Mumbai: The jackfruit, along with mangoes and litchis, makes its appearance in summers. It often doubles up as a vegetable. This bountiful fruit is eaten raw as a vegetable and when it ripens, its sweet golden pods are relished as a fruit.
However, jackfruit does not have universal appeal. People either love it for its versatility and taste, or hate it for its striking stench and tough grease. This fruit is a native of India and is widely eaten in Goa, Kerala, Tamil Nadu and West Bengal. It is also prevalent in other south-east Asian cuisines. The fruit derives its name from the Portuguese word ‘jaca’. Northern parts of India consume the jackfruit only in its raw form; whereas coastal areas consume it as a fruit as well after ripening, reported The Telegraph.

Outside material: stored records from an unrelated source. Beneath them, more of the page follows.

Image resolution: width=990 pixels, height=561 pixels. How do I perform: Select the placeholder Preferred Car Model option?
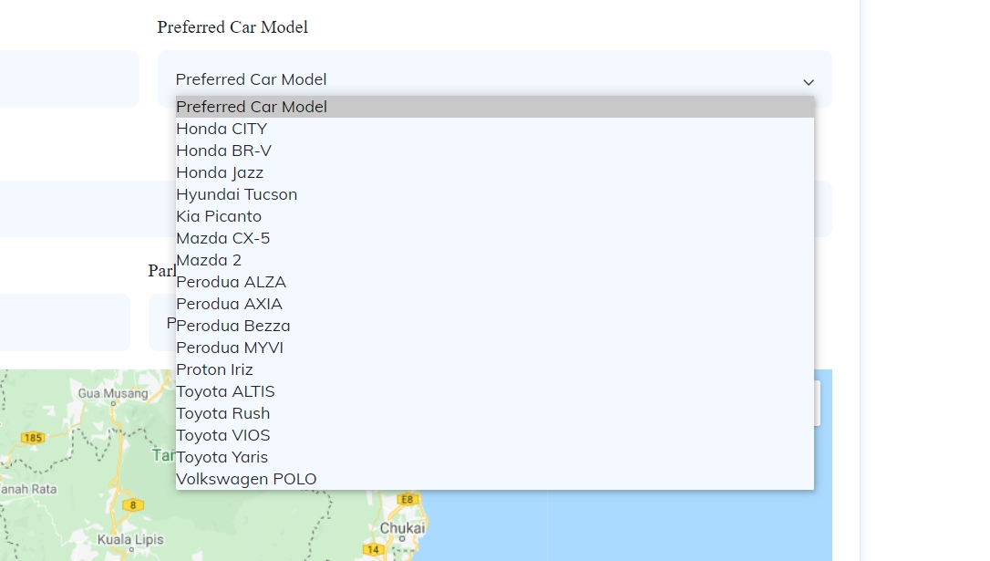251,107
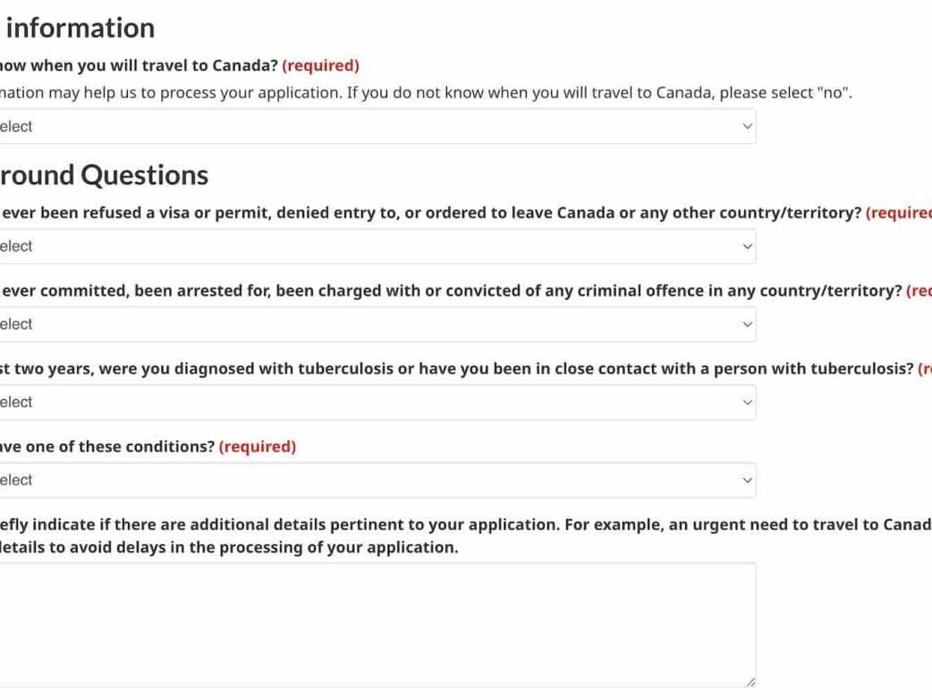Expand the "one of these conditions" select box

click(x=376, y=480)
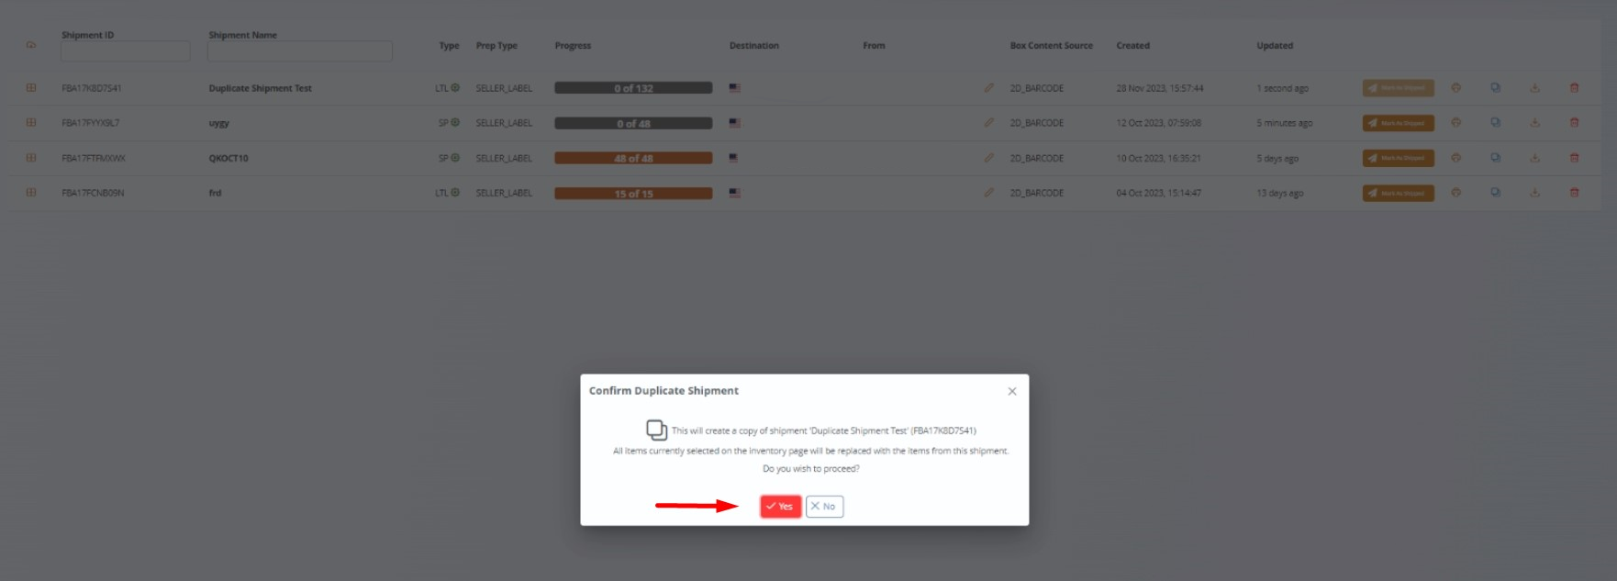Close the Confirm Duplicate Shipment dialog

[1012, 391]
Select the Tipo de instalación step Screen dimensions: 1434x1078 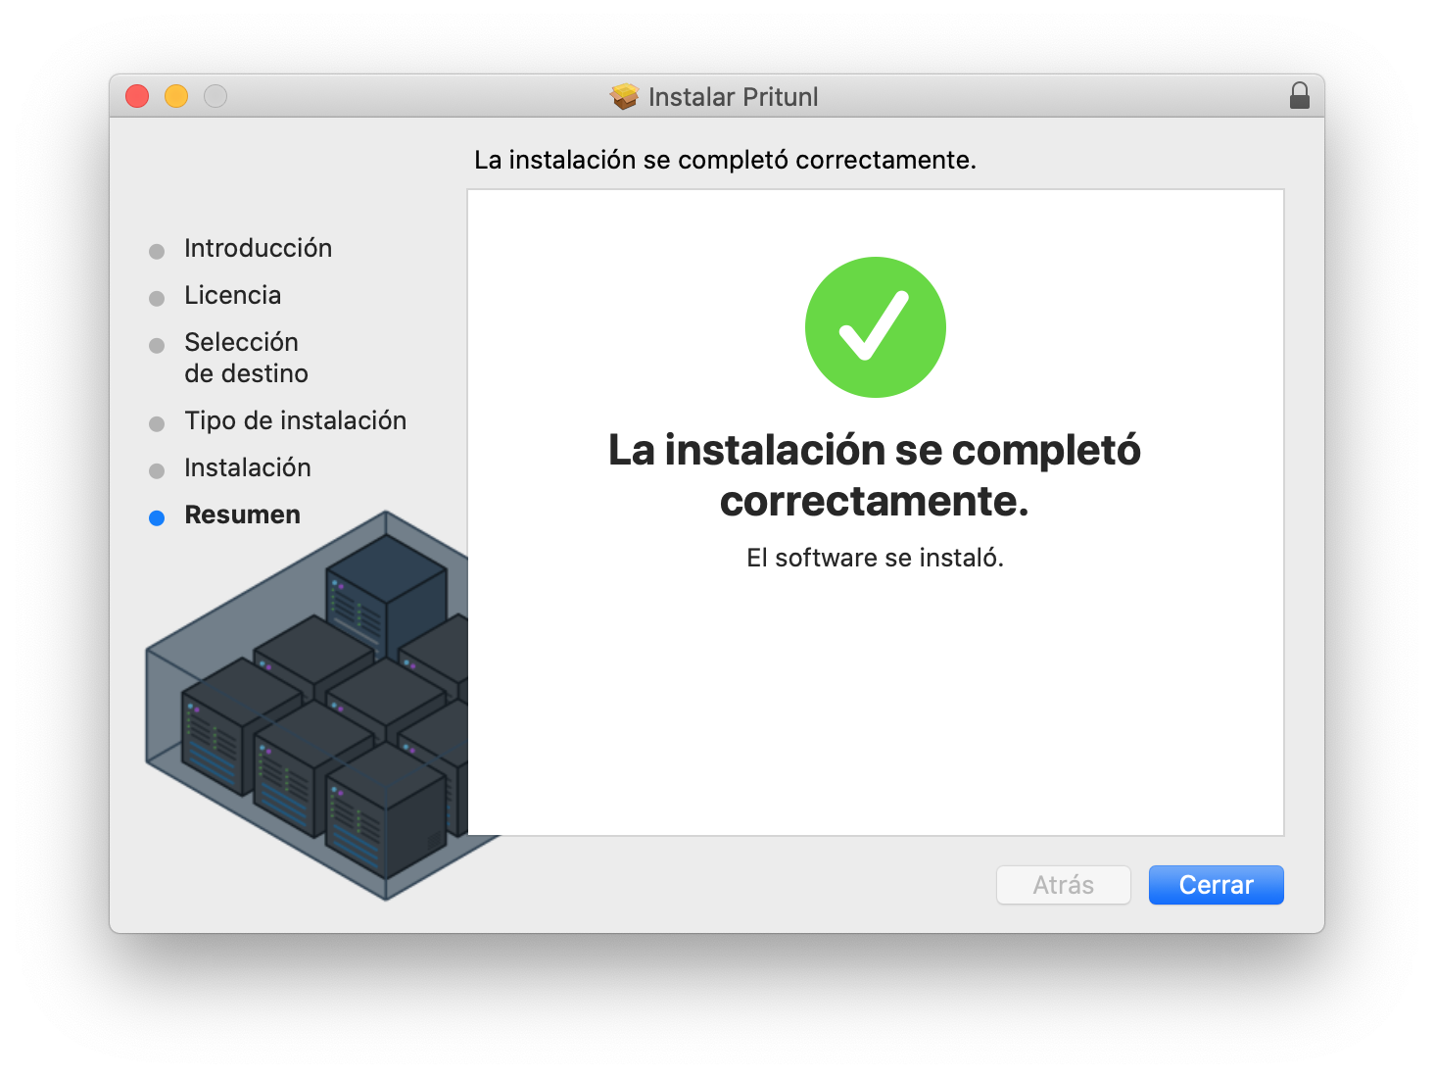pyautogui.click(x=296, y=420)
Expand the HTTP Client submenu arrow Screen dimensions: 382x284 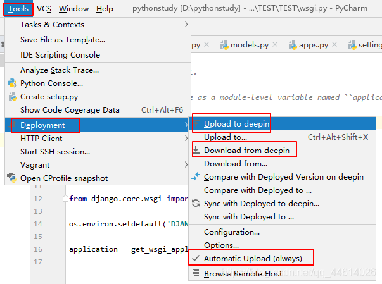(186, 138)
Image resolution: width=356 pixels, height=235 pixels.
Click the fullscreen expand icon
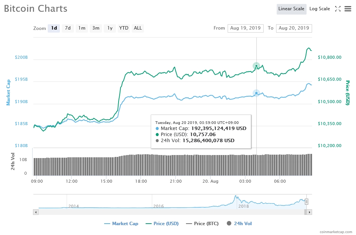pyautogui.click(x=338, y=9)
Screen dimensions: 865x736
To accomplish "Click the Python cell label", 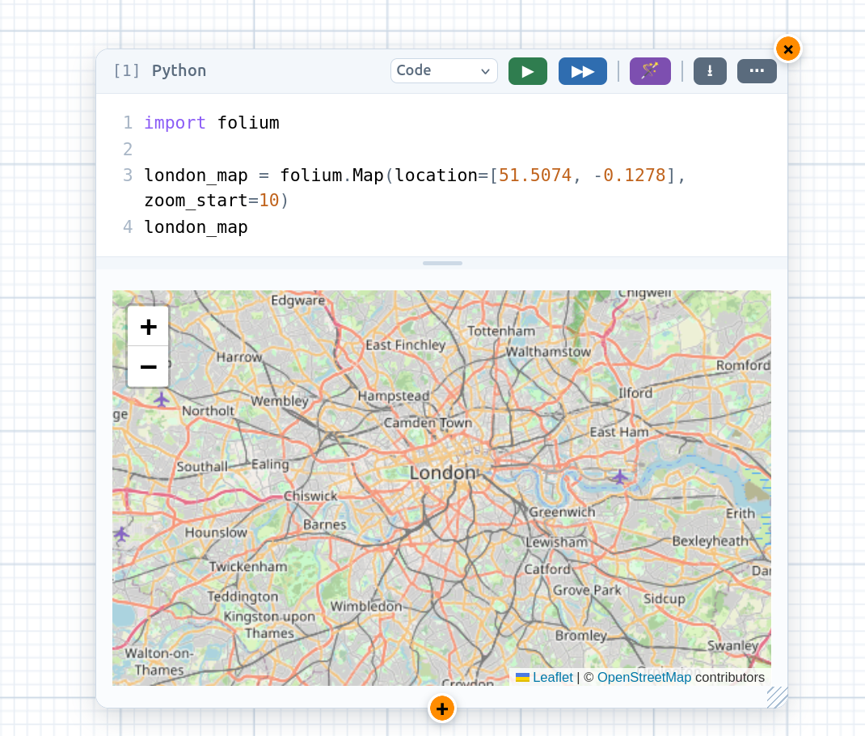I will tap(179, 70).
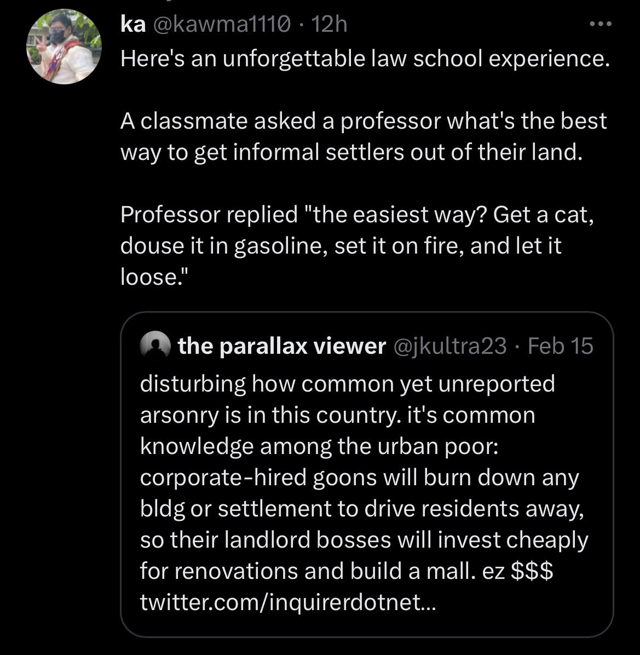This screenshot has width=640, height=655.
Task: Select "the parallax viewer" display name
Action: 282,346

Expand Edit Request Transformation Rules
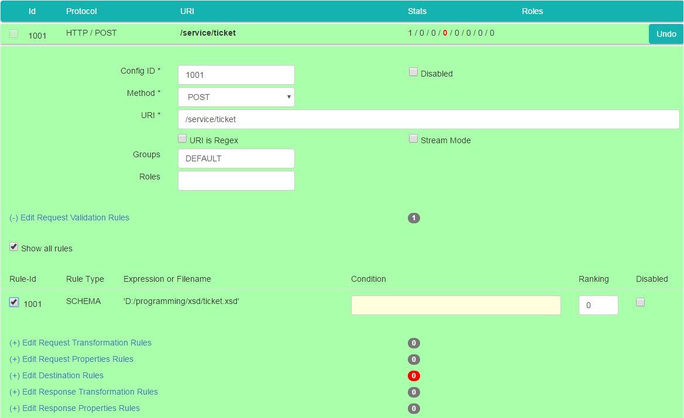(80, 343)
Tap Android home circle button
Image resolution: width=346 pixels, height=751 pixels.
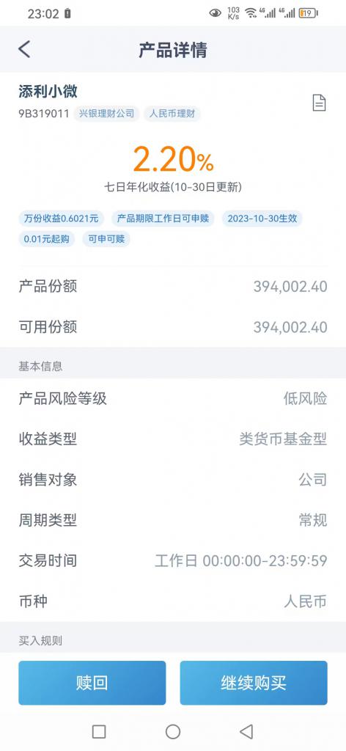point(173,731)
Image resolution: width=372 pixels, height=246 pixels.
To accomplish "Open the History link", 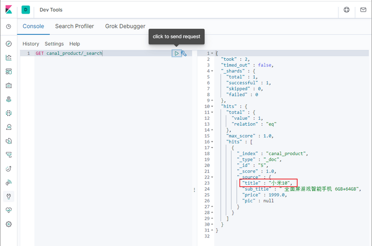I will point(30,44).
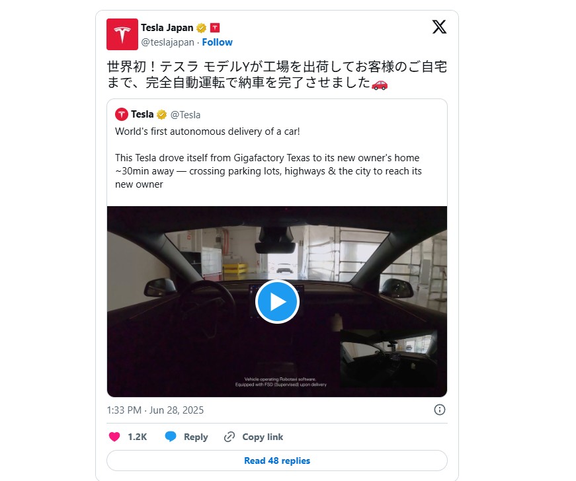Read 48 replies button

tap(277, 461)
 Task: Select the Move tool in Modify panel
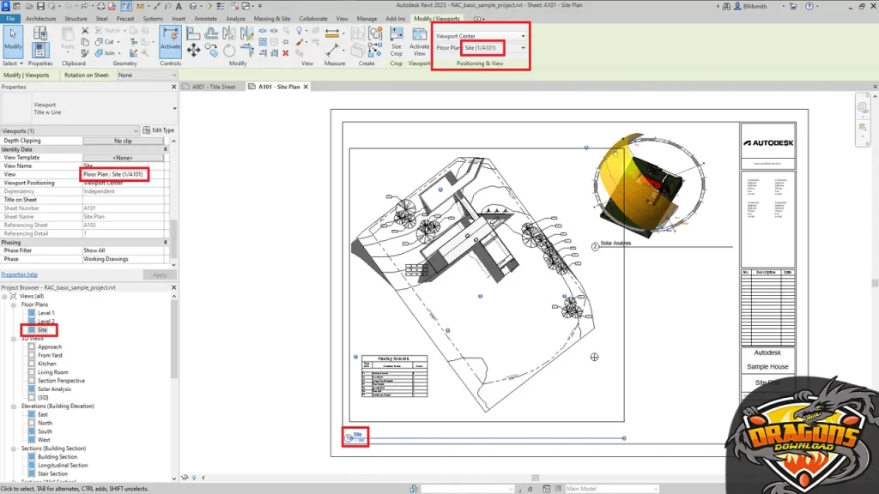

Covered in a greenish-yellow prickly coat, the fruit is quite difficult to cut through. When cut, the sticky sap oozes out and stains everything it touches. This makes it very difficult to prep for cooking. One must oil hands well and have the patience to extract the edible part of the jackfruit. Knowing when to cut the jackfruit is key. If it is cut when it’s too raw, it leaves an unpleasant aftertaste. If it is cut a little too late, it starts becoming sweeter and stringy.
Due to its tough exterior and the very small window of being at the perfect stage, most people do not have the patience for the fruit’s quirks. Hassanur Rahman, the young vegetable seller with a stall at the daily market in Kolkata, has started selling peeled and chopped pieces of raw jackfruit. “I had very few takers for whole fruit,” he says. But one must carefully select the pieces as when it is peeled, one loses the estimate of the age of the jackfruit.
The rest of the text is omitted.